Extract to read:
— Begin —
Tiellen Oguta

Personal information
- Full name: Tiellen Robby Oyuko Oguta
- Date of birth: 27 September 1978 (age 47)
- Place of birth: Homa Bay, Kenya
- Positions: Midfielder; left-back;

Senior career*
- Years: Team / Apps / (Gls)
- 1998–1999: Gor Mahia Nairobi
- 2000–2001: Drita Gjilan
- 2001–2002: Besiana Podujeva
- 2002–2003: club in Yugoslavia
- 2003–2005: Kenya Pipeline Nairobi
- 2006–2008: SoNy Sugar Awendo

International career
- 1996–1999: Kenya / 13 / (0)

Managerial career
- 2014: Kenya Revenue Authority (ass´t)

= Tiellen Oguta =

Kenyan footballer and manager

Tiellen Oguta is a Kenyan football manager and former player.
He currently works coaching children's soccer part-time in Calgary, Alberta, Canada.
— End —
Data excerpt:
— Begin —
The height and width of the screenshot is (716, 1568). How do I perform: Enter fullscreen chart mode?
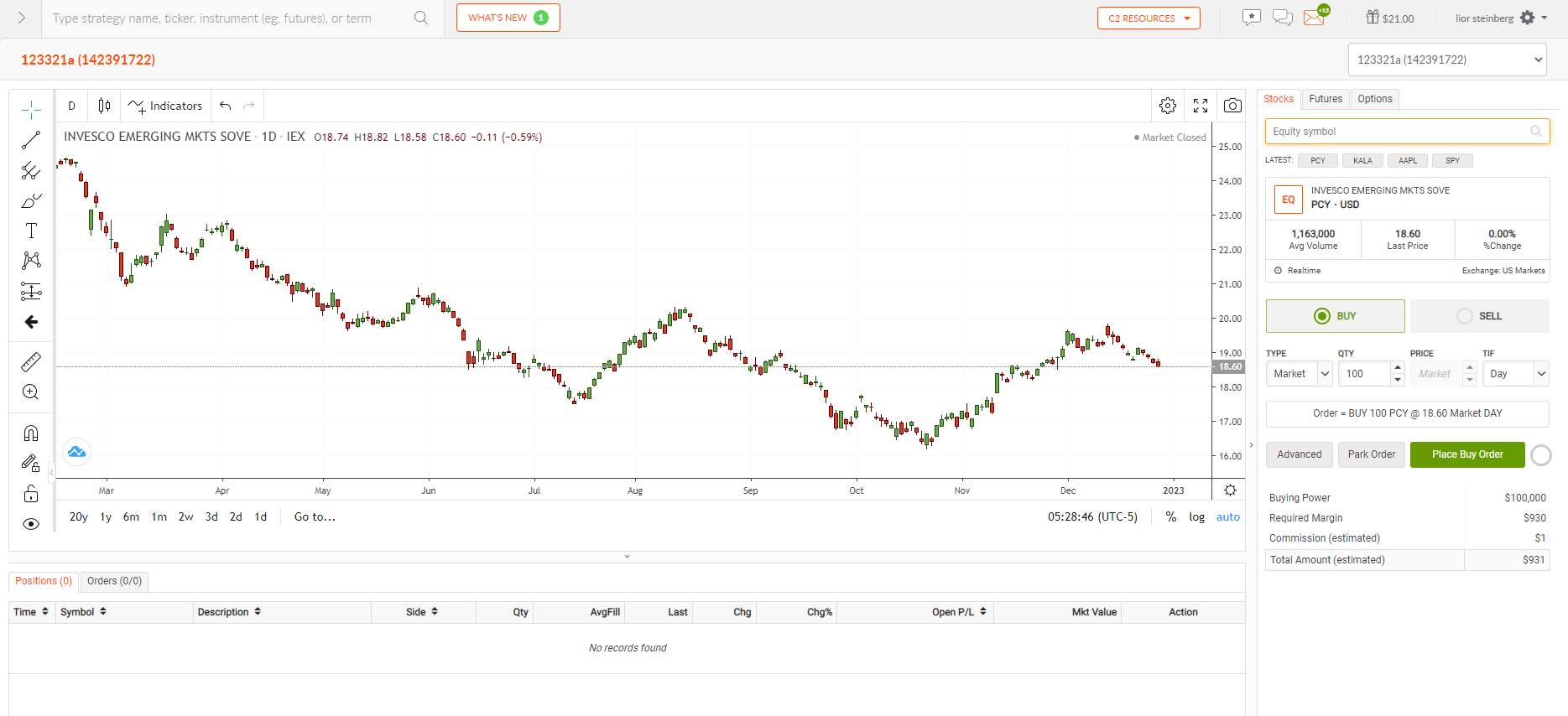[1201, 106]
— End —
Exercise requirements:
• A. In the Tiellen Oguta profile, where was Tiellen Oguta born?
• B. Quote everything in the Tiellen Oguta profile from "International career" down to "and former player.".

Solution list:
• A. Homa Bay, Kenya.

• B.
International career
- 1996–1999: Kenya / 13 / (0)

Managerial career
- 2014: Kenya Revenue Authority (ass´t)

= Tiellen Oguta =

Kenyan footballer and manager

Tiellen Oguta is a Kenyan football manager and former player.